Stop Exposing NIA – Prof Bolaji Akinyemi Warns


BY AMOS DUNIA, ABUJA – Former minister of External Affairs, Professor Bolaji Akinyemi has warned against what he described as ridiculing of Nigeria External Intelligence operations, stressing that its operations do not belong into the same security genre as domestic security forces, such as the State Security Services (SSS), the Economic and Financial Crimes Commission (EFCC), and the Police.

Akinyemi further said that External Intelligence officers, otherwise called spies, do not operate under the same operational penalties as domestic intelligence officers, saying that the ultimate penalty for a foreign spy in most countries is death.

According to him; “Countries go to incredible lengths to hide the identities of their agents both domestic and foreign and their operations. No receipts get issued. Budgets are called black budgets because they are never publicly acknowledged.”

He explained that when the news broke that some millions of dollars were found hidden in a flat in Osborne Road, Ikoyi, Lagos, he was quite frankly indifferent as it has become a recurrent decimal.

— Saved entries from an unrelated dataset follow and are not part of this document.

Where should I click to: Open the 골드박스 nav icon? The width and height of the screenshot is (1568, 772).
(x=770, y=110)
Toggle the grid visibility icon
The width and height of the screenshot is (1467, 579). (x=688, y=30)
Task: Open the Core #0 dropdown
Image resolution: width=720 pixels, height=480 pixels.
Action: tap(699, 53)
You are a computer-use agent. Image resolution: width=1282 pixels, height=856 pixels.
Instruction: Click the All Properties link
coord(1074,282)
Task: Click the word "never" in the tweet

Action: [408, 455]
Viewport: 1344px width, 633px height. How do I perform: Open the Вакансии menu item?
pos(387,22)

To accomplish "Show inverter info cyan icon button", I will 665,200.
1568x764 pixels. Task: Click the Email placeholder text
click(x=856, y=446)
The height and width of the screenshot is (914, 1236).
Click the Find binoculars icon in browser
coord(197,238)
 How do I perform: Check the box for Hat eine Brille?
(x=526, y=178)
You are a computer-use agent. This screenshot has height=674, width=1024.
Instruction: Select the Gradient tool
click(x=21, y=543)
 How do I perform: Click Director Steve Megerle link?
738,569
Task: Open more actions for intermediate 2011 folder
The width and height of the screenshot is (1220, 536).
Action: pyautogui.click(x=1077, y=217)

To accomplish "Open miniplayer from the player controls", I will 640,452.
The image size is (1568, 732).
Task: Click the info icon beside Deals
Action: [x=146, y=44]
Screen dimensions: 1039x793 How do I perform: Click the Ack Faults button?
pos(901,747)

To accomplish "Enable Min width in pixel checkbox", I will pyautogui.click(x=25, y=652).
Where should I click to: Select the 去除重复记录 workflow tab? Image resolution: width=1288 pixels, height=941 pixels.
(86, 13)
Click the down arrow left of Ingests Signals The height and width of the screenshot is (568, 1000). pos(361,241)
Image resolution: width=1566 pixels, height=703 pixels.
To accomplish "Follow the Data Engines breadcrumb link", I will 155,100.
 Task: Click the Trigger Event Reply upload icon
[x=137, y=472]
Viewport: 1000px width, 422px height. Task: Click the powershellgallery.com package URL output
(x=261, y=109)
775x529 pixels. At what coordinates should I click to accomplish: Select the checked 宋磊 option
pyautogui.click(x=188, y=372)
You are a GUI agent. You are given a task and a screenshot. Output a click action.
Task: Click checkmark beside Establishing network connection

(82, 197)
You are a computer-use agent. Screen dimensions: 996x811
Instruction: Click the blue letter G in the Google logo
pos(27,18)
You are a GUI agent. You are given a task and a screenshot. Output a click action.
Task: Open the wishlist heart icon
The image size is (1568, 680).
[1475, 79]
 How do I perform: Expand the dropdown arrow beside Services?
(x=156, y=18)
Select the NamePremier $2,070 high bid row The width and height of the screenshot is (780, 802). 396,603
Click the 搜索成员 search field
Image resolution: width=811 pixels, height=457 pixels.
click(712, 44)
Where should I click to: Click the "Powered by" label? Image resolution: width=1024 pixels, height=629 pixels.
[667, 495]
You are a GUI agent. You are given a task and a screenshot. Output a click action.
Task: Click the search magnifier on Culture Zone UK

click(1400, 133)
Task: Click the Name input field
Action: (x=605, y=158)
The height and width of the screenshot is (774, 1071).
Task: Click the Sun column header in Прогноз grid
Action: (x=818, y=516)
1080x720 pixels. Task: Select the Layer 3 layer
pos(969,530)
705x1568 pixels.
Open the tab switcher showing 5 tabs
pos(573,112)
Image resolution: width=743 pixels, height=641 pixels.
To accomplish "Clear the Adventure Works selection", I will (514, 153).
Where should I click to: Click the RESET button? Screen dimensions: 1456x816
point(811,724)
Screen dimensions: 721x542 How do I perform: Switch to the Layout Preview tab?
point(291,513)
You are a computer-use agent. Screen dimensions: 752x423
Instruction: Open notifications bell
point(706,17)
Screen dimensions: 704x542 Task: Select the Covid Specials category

“I was not even bothered when nobody initially stepped forward to claim it. But when Ambassador Ayo Oke stepped forward to claim it on the part of the National Intelligence Agency (NIA), alarm bells started to ring in my ears.

“It is one of the sacred traditions of the external intelligence trade to admit nothing and to deny nothing. A saving grace emerged when the President set up the Osinbajo Panel to untangle the web over the millions of dollars.

“But the President inadvertently made a mistake. He did not appoint anyone with a history of external intelligence experience unto the panel. It would have been reassuring if the President had appointed a former head of or a former very senior member of NIA to be a member of the Panel.

“Even at this late stage, let me remind the Vice-President that a lawyer with a specialty in constitutional law will not appreciate the niceties of international law. It is not too late to appoint a retired Head of NIA as a consultant to the Panel,” the former External Affairs minister stressed.

Prof. Akinyemei, who was the Deputy Chairman of the 2014 National Conference, said what has motivated him at this late stage to issue this release is the news that the House of Representatives has resolved to institute its own inquiry to this peculiar mess.

He stressed; “This is a dangerous move. In my knowledge in this field, I know of only one occasion when a government, in this case, the United States Government, set up a Congressional Committee, the Church Committee, named after the Chairman, Senator Frank Churchill, to look into “GOVERNMENTAL OPERATIONS WITH RESPECT TO INTELLIGENCE ACTIVITIES.

“In fact, the main issue which was its concern was ‘Did the Central Intelligence Agency (CIA) ever indulge in carrying out assassinations of foreign Presidents?’ Normally, foreign intelligence activities are shrouded in secrecy, and not in the glare of publicity.”

The former External Affairs minister noted that the whole saga has made Nigeria a laughing stock in the world, adding that Nigerian agents strewn all across Africa are now in dread of being exposed. According to him; “Recruiting agents in future in Africa is going to be difficult out of fear of future exposure.”

Akinyemi therefore suggested the following recommendations to secure damage limitation. They are;
     1. It is not too late to call in a former Director of NIA to serve as a Consultant to the Osinbajo Panel.

  1. No more leaks from the Panel.
  2. Under no circumstances should the Report of the Panel in as far as it relates to the activities of the NIA be made public.
  3. Under no circumstances should the National Assembly be allowed to conduct hearings into the NIA affair. The Osinbajo Panel Report could be shared secretly with the President of the Senate and the Speaker of the House.
  4. Should any NIA officer be found culpable, he or she should be quietly eased out. Putting a foreign intelligence officer on trial in an open court is going to be disastrous to external national security interests. If there is no provision to put an intelligence officer on trial in a secret and special court, an executive bill should be sent to the National Assembly to make provision for such.
  5. Under no circumstances should one security agency be allowed to move against another security agency, especially one dealing with foreign intelligence, without the express permission of the President or in his absence, the Acting President. This should be without any publicity or fanfare.